### Assignment
The lines to reproduce run from the one containing "Click the blank blue sidebar below the logo" through the final line of the entries; write them out exactly and add nothing.

### Provided information

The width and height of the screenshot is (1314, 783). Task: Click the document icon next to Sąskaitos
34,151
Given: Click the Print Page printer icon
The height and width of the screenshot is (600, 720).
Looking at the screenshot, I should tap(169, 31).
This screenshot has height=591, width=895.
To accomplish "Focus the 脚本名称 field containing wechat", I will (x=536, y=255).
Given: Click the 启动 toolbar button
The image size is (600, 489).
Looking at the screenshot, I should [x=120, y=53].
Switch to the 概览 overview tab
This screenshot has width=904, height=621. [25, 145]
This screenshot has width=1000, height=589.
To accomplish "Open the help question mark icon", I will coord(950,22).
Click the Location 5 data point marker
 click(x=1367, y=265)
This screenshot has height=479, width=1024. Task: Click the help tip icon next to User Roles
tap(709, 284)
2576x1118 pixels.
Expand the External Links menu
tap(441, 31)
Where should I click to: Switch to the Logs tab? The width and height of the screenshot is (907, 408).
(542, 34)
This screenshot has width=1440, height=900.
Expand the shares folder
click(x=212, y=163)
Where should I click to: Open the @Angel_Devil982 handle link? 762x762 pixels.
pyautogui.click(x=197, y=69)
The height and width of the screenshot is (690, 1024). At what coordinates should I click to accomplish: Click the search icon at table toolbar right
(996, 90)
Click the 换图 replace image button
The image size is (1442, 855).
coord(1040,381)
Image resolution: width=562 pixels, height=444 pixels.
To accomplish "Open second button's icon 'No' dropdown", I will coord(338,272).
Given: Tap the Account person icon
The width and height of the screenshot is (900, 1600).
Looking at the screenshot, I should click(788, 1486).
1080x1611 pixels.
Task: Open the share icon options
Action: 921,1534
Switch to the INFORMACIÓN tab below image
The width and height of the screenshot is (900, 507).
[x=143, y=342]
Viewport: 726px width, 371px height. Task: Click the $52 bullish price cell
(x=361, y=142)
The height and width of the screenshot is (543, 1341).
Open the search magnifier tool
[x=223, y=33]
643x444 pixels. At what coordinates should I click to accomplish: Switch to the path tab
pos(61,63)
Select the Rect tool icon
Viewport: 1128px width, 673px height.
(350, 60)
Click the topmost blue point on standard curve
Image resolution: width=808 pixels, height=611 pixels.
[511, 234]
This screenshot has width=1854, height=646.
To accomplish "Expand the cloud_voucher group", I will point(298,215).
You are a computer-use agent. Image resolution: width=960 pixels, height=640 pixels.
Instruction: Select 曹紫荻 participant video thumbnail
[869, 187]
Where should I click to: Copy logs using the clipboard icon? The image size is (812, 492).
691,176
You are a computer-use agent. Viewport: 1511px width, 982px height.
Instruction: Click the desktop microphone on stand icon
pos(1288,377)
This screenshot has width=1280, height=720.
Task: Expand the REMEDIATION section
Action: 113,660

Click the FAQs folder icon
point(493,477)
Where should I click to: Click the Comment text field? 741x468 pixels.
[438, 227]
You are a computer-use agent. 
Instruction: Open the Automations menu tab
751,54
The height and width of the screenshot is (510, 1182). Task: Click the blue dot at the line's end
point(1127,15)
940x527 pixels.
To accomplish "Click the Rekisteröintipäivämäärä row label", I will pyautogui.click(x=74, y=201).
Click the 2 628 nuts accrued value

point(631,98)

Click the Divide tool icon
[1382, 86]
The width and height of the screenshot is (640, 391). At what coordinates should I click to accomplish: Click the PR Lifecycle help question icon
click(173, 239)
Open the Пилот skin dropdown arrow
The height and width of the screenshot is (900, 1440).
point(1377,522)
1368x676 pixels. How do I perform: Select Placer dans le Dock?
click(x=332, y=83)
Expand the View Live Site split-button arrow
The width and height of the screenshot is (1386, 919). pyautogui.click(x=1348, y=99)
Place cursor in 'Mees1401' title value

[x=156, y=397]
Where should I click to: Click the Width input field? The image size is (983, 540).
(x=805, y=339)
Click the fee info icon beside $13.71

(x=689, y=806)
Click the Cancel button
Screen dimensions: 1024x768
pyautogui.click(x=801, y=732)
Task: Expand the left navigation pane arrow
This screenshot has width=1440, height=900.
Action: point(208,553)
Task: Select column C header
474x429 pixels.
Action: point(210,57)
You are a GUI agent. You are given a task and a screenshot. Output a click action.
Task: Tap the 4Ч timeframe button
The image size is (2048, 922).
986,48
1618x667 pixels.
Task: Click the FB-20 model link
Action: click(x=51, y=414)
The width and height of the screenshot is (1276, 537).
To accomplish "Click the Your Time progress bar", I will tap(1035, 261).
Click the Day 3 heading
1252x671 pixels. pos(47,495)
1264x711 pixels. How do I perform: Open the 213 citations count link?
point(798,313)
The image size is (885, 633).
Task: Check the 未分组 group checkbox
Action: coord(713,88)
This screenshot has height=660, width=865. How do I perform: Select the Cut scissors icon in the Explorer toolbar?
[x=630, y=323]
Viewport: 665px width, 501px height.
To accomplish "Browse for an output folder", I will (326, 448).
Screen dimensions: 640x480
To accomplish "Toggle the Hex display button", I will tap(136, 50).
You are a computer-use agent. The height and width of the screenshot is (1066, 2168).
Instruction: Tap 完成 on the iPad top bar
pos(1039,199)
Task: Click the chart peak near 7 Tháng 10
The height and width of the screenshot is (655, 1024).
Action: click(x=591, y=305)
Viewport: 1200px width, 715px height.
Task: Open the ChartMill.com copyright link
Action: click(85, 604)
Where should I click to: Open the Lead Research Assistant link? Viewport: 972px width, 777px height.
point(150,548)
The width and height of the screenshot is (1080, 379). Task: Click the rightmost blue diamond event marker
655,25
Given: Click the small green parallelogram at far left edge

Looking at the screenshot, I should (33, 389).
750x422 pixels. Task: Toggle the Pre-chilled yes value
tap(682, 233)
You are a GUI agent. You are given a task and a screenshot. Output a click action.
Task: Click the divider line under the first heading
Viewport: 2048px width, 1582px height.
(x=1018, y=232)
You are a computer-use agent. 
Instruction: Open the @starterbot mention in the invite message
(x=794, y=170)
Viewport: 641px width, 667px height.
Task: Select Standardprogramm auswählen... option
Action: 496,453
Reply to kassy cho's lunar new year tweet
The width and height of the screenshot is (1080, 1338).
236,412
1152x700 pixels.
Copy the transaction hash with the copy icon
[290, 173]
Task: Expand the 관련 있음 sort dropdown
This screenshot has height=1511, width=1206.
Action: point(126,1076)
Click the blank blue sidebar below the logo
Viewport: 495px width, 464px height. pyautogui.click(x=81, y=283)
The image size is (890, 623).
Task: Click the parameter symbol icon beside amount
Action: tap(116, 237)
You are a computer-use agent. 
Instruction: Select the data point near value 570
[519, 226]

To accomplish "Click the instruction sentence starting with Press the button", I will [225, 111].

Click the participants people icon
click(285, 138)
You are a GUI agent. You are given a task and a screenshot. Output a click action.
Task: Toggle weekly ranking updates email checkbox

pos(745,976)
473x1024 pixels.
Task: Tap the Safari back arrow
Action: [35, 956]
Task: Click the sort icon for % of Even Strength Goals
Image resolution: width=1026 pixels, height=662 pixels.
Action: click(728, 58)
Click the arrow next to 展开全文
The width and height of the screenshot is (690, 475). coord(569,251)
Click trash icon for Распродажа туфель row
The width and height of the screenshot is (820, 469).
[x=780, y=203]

### Result for this task
Click the blank blue sidebar below the logo
Viewport: 495px width, 464px height. pyautogui.click(x=81, y=283)
The image size is (890, 623).
Task: Click the parameter symbol icon beside amount
Action: tap(116, 237)
You are a computer-use agent. 
Instruction: Select the data point near value 570
[519, 226]

To accomplish "Click the instruction sentence starting with Press the button", I will [225, 111].

Click the participants people icon
click(285, 138)
You are a GUI agent. You are given a task and a screenshot. Output a click action.
Task: Toggle weekly ranking updates email checkbox

pos(745,976)
473x1024 pixels.
Task: Tap the Safari back arrow
Action: [35, 956]
Task: Click the sort icon for % of Even Strength Goals
Image resolution: width=1026 pixels, height=662 pixels.
Action: click(728, 58)
Click the arrow next to 展开全文
The width and height of the screenshot is (690, 475). coord(569,251)
Click trash icon for Распродажа туфель row
The width and height of the screenshot is (820, 469).
[x=780, y=203]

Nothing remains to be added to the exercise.